Task:
In this exercise, every entry is to be copied exactly.

[Start of Attachment]

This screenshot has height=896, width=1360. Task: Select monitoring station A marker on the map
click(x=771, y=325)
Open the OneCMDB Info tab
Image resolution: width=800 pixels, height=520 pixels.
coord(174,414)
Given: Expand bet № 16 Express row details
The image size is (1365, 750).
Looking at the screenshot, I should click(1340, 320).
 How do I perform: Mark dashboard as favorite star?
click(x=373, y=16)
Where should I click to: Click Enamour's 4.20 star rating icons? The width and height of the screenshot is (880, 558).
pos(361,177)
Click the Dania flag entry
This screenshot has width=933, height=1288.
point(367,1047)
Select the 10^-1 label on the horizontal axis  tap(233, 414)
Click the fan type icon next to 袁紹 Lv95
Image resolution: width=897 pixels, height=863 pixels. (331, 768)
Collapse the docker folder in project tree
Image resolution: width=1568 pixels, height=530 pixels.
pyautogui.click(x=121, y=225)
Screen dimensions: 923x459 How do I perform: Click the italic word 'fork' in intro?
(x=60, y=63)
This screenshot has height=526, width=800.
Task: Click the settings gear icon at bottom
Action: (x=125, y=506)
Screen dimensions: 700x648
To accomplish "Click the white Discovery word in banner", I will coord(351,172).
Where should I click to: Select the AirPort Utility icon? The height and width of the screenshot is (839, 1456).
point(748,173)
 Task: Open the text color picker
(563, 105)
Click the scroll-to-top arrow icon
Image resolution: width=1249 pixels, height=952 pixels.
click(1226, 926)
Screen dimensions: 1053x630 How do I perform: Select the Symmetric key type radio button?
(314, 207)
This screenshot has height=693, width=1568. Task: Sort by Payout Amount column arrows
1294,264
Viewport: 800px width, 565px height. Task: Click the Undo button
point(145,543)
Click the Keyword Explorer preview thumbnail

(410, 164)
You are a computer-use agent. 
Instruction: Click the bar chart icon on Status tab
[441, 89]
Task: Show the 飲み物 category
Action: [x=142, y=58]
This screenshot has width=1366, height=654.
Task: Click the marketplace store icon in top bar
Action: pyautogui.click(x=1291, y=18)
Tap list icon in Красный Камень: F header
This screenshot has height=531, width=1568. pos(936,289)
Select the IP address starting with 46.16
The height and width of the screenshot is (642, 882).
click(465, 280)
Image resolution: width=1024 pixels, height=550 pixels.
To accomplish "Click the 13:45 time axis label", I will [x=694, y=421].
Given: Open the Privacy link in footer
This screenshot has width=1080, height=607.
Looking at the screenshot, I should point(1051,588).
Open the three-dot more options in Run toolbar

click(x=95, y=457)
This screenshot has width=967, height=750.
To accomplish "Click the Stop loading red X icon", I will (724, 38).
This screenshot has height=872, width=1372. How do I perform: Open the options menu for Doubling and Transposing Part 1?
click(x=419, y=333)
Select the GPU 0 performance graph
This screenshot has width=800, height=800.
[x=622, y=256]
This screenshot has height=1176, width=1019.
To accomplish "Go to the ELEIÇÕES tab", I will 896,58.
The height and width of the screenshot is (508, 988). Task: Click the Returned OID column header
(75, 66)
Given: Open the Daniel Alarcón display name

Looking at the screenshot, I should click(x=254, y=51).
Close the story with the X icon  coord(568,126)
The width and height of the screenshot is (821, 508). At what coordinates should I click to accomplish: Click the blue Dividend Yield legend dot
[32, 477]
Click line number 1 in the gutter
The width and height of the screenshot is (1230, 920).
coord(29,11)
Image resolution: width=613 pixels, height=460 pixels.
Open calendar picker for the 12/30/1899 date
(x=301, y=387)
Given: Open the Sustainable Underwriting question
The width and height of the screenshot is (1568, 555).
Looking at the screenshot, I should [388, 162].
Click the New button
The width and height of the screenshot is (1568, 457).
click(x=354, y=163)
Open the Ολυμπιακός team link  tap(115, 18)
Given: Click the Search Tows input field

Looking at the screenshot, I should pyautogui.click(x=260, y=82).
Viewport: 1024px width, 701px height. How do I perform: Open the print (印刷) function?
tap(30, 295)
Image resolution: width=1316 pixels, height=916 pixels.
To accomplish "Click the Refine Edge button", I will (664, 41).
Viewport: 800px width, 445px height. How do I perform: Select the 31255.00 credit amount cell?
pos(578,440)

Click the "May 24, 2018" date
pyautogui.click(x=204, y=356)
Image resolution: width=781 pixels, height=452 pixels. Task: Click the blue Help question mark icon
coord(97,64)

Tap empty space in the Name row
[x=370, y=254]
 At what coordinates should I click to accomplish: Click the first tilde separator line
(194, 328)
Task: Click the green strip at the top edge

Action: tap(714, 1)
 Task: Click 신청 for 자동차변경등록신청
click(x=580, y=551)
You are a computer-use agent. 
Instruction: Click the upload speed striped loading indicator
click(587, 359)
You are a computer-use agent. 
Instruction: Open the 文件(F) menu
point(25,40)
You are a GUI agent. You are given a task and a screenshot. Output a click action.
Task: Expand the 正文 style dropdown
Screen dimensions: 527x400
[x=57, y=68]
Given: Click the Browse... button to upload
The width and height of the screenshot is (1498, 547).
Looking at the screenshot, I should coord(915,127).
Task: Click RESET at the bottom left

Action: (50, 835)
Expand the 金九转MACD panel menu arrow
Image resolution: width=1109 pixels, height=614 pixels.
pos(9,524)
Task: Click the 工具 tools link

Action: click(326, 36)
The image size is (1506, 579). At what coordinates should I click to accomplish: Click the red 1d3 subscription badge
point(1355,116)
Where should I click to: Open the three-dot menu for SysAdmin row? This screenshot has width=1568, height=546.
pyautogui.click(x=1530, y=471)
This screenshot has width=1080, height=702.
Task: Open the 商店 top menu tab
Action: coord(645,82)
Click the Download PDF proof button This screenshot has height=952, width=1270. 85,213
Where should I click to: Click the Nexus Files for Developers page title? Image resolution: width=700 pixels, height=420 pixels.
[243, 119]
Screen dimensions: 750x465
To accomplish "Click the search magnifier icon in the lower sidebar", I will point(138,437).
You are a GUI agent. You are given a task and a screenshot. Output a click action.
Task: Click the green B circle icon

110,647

[End of Attachment]

Exercise result:
This screenshot has height=896, width=1360. Task: Select monitoring station A marker on the map
click(x=771, y=325)
Open the OneCMDB Info tab
Image resolution: width=800 pixels, height=520 pixels.
coord(174,414)
Given: Expand bet № 16 Express row details
The image size is (1365, 750).
Looking at the screenshot, I should click(1340, 320).
 How do I perform: Mark dashboard as favorite star?
click(x=373, y=16)
Where should I click to: Click Enamour's 4.20 star rating icons? The width and height of the screenshot is (880, 558).
pos(361,177)
Click the Dania flag entry
This screenshot has width=933, height=1288.
point(367,1047)
Select the 10^-1 label on the horizontal axis  tap(233, 414)
Click the fan type icon next to 袁紹 Lv95
Image resolution: width=897 pixels, height=863 pixels. (331, 768)
Collapse the docker folder in project tree
Image resolution: width=1568 pixels, height=530 pixels.
pyautogui.click(x=121, y=225)
Screen dimensions: 923x459 How do I perform: Click the italic word 'fork' in intro?
(x=60, y=63)
This screenshot has height=526, width=800.
Task: Click the settings gear icon at bottom
Action: (x=125, y=506)
Screen dimensions: 700x648
To accomplish "Click the white Discovery word in banner", I will coord(351,172).
Where should I click to: Select the AirPort Utility icon? The height and width of the screenshot is (839, 1456).
point(748,173)
 Task: Open the text color picker
(563, 105)
Click the scroll-to-top arrow icon
Image resolution: width=1249 pixels, height=952 pixels.
click(1226, 926)
Screen dimensions: 1053x630 How do I perform: Select the Symmetric key type radio button?
(314, 207)
This screenshot has height=693, width=1568. Task: Sort by Payout Amount column arrows
1294,264
Viewport: 800px width, 565px height. Task: Click the Undo button
point(145,543)
Click the Keyword Explorer preview thumbnail

(410, 164)
You are a computer-use agent. 
Instruction: Click the bar chart icon on Status tab
[441, 89]
Task: Show the 飲み物 category
Action: [x=142, y=58]
This screenshot has width=1366, height=654.
Task: Click the marketplace store icon in top bar
Action: pyautogui.click(x=1291, y=18)
Tap list icon in Красный Камень: F header
This screenshot has height=531, width=1568. pos(936,289)
Select the IP address starting with 46.16
The height and width of the screenshot is (642, 882).
click(465, 280)
Image resolution: width=1024 pixels, height=550 pixels.
To accomplish "Click the 13:45 time axis label", I will [x=694, y=421].
Given: Open the Privacy link in footer
This screenshot has width=1080, height=607.
Looking at the screenshot, I should point(1051,588).
Open the three-dot more options in Run toolbar

click(x=95, y=457)
This screenshot has width=967, height=750.
To accomplish "Click the Stop loading red X icon", I will (724, 38).
This screenshot has height=872, width=1372. How do I perform: Open the options menu for Doubling and Transposing Part 1?
click(x=419, y=333)
Select the GPU 0 performance graph
This screenshot has width=800, height=800.
[x=622, y=256]
This screenshot has height=1176, width=1019.
To accomplish "Go to the ELEIÇÕES tab", I will 896,58.
The height and width of the screenshot is (508, 988). Task: Click the Returned OID column header
(75, 66)
Given: Open the Daniel Alarcón display name

Looking at the screenshot, I should click(x=254, y=51).
Close the story with the X icon  coord(568,126)
The width and height of the screenshot is (821, 508). At what coordinates should I click to accomplish: Click the blue Dividend Yield legend dot
[32, 477]
Click line number 1 in the gutter
The width and height of the screenshot is (1230, 920).
coord(29,11)
Image resolution: width=613 pixels, height=460 pixels.
Open calendar picker for the 12/30/1899 date
(x=301, y=387)
Given: Open the Sustainable Underwriting question
The width and height of the screenshot is (1568, 555).
Looking at the screenshot, I should [388, 162].
Click the New button
The width and height of the screenshot is (1568, 457).
click(x=354, y=163)
Open the Ολυμπιακός team link  tap(115, 18)
Given: Click the Search Tows input field

Looking at the screenshot, I should pyautogui.click(x=260, y=82).
Viewport: 1024px width, 701px height. How do I perform: Open the print (印刷) function?
tap(30, 295)
Image resolution: width=1316 pixels, height=916 pixels.
To accomplish "Click the Refine Edge button", I will (664, 41).
Viewport: 800px width, 445px height. How do I perform: Select the 31255.00 credit amount cell?
pos(578,440)

Click the "May 24, 2018" date
pyautogui.click(x=204, y=356)
Image resolution: width=781 pixels, height=452 pixels. Task: Click the blue Help question mark icon
coord(97,64)

Tap empty space in the Name row
[x=370, y=254]
 At what coordinates should I click to accomplish: Click the first tilde separator line
(194, 328)
Task: Click the green strip at the top edge

Action: tap(714, 1)
 Task: Click 신청 for 자동차변경등록신청
click(x=580, y=551)
You are a computer-use agent. 
Instruction: Click the upload speed striped loading indicator
click(587, 359)
You are a computer-use agent. 
Instruction: Open the 文件(F) menu
point(25,40)
You are a GUI agent. You are given a task and a screenshot. Output a click action.
Task: Expand the 正文 style dropdown
Screen dimensions: 527x400
[x=57, y=68]
Given: Click the Browse... button to upload
The width and height of the screenshot is (1498, 547).
Looking at the screenshot, I should coord(915,127).
Task: Click RESET at the bottom left

Action: (50, 835)
Expand the 金九转MACD panel menu arrow
Image resolution: width=1109 pixels, height=614 pixels.
pos(9,524)
Task: Click the 工具 tools link

Action: click(326, 36)
The image size is (1506, 579). At what coordinates should I click to accomplish: Click the red 1d3 subscription badge
point(1355,116)
Where should I click to: Open the three-dot menu for SysAdmin row? This screenshot has width=1568, height=546.
pyautogui.click(x=1530, y=471)
This screenshot has width=1080, height=702.
Task: Open the 商店 top menu tab
Action: coord(645,82)
Click the Download PDF proof button This screenshot has height=952, width=1270. 85,213
Where should I click to: Click the Nexus Files for Developers page title? Image resolution: width=700 pixels, height=420 pixels.
[243, 119]
Screen dimensions: 750x465
To accomplish "Click the search magnifier icon in the lower sidebar", I will point(138,437).
You are a GUI agent. You are given a task and a screenshot. Output a click action.
Task: Click the green B circle icon

110,647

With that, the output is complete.